Proof through
the Night (and Lunch)
Perhaps it IS just another word for nothing left
to lose, but freedom, the theme of freedom at
least, rang loudly for a lunchtime crowd in Union
Square on March 3rd as a troupe of activists (People
for Sale) played music and spoke about the pernicious
trade of human trafficking.
Trafficking
in persons is described as the recruitment (by
any means, but be assured they are all cretinous)

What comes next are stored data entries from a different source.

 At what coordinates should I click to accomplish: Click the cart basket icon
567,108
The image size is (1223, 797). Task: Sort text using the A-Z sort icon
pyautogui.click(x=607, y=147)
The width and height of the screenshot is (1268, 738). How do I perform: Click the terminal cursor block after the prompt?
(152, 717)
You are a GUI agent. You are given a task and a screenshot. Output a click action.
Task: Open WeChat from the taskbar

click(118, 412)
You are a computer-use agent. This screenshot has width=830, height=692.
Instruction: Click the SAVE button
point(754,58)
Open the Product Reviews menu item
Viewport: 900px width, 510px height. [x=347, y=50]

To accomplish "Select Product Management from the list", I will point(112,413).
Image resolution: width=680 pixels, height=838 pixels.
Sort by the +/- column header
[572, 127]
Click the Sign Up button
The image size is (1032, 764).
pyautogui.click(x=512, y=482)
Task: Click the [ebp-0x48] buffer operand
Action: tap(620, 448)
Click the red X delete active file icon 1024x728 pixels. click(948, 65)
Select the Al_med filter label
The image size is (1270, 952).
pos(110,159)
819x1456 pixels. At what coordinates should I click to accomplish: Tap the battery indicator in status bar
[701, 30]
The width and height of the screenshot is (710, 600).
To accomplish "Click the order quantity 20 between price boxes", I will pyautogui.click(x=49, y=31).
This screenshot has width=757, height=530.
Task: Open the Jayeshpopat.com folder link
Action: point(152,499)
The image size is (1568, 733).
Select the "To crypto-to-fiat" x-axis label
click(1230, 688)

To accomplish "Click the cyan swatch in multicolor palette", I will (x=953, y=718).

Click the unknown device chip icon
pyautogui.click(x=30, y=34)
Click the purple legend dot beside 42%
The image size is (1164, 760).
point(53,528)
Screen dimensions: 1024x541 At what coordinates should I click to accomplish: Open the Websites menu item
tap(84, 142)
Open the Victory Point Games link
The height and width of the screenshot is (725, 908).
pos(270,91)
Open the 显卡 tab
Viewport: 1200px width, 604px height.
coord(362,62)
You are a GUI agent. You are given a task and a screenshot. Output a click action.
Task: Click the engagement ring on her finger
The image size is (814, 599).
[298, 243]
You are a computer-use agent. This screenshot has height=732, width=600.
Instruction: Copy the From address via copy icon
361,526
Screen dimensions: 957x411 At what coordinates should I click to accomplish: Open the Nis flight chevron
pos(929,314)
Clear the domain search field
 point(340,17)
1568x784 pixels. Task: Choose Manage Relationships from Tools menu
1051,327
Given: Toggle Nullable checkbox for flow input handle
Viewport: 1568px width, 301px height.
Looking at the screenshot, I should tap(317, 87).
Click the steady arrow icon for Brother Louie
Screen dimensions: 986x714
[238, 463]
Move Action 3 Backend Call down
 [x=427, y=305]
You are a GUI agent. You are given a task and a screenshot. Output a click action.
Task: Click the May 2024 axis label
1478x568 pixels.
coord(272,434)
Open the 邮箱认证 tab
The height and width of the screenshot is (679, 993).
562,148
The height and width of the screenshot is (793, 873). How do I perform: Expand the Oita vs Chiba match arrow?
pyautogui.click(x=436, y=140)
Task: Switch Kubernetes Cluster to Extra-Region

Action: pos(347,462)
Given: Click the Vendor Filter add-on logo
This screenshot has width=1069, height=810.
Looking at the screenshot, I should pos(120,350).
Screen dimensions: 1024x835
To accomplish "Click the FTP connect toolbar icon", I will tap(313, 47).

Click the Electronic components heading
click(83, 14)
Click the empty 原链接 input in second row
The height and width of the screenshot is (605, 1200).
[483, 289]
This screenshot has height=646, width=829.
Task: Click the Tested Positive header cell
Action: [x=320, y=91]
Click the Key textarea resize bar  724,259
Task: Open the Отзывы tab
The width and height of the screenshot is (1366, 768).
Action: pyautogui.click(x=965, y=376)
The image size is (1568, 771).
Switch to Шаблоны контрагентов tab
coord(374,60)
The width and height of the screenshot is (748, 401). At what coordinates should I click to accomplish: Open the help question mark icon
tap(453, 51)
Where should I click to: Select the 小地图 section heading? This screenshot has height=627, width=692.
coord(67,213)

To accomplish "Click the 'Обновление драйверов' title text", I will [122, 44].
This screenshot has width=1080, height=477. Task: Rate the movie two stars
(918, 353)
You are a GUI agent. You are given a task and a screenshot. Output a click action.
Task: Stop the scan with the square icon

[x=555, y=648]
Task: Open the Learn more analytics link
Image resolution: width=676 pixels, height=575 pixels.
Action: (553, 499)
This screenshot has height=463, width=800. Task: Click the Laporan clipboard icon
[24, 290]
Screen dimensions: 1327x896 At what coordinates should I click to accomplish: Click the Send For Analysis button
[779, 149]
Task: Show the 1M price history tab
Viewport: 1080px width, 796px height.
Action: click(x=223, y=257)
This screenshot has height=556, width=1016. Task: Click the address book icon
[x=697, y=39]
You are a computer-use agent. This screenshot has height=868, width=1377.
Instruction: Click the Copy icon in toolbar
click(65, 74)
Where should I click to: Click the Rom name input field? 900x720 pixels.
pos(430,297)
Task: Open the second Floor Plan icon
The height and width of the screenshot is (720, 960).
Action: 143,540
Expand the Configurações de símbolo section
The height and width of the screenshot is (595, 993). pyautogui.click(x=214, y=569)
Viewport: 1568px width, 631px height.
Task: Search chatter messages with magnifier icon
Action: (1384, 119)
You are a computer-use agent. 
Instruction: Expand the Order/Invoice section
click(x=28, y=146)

and control of people for the purpose of forced
labor and sexual exploitation.
Amidst
a gathering crowd of curious onlookers, local
musicians belted out original compositions with
the injustice of false imprisonment resonating
from their core.
At the base of
General Washington's hulking bust, the band played
on as a scattering cloud of activists became walking
sign posts (Would you buy me?) while disseminating
literature that attested to the pervasive evils
of a thriving commerce in human flesh.
Not as
you might suspect, on some alien terrain beyond
the jurisdiction of law and order, but throughout
the modern civilized world, including here in
America.
Lured with
illusions of the promise land or stolen outright
from their families like a villager on the shore
of Renaissance-era Gambia, the spirits of these
victims are subsequently crushed by the ominous
servitude of the most heinous vermin that somehow
manages to pass for human; the traffickers.
The literature
reveals tellingly that "modern slaves",
seemingly an anachronistic term and yet not, are
expendable commodities with a $100 per-person
price tag.
Thus, for
the cost of one iPod Nano, these victims, mostly
impoverished women and children, will expend two
full lifetimes of grief in the vile provenance
of modern day flesh peddlers and their slime-riddled
enablers.
Lest you
believe that slavery retreated in the dawn's early
light at the close of the civil war, think again;
within the United States alone nearly 200,000
people answer to a slave master. Where Land of
the Free is both patriotic declaration and national
identity, an additional 17,500 victims are herded
in annually to reinforce the front line, like
some broken army of the walking dead.
In the
past year as we have witnessed the burgeoning
astonishment of our populace with regard to the
first viable African-American and female presidential
candidates, that awe is usually qualified by the
sentiment of something long overdue in our country.
When you
pause to consider things long overdue in 2008,
would you have imagined that ending slavery would
be an issue still necessary to add to this list?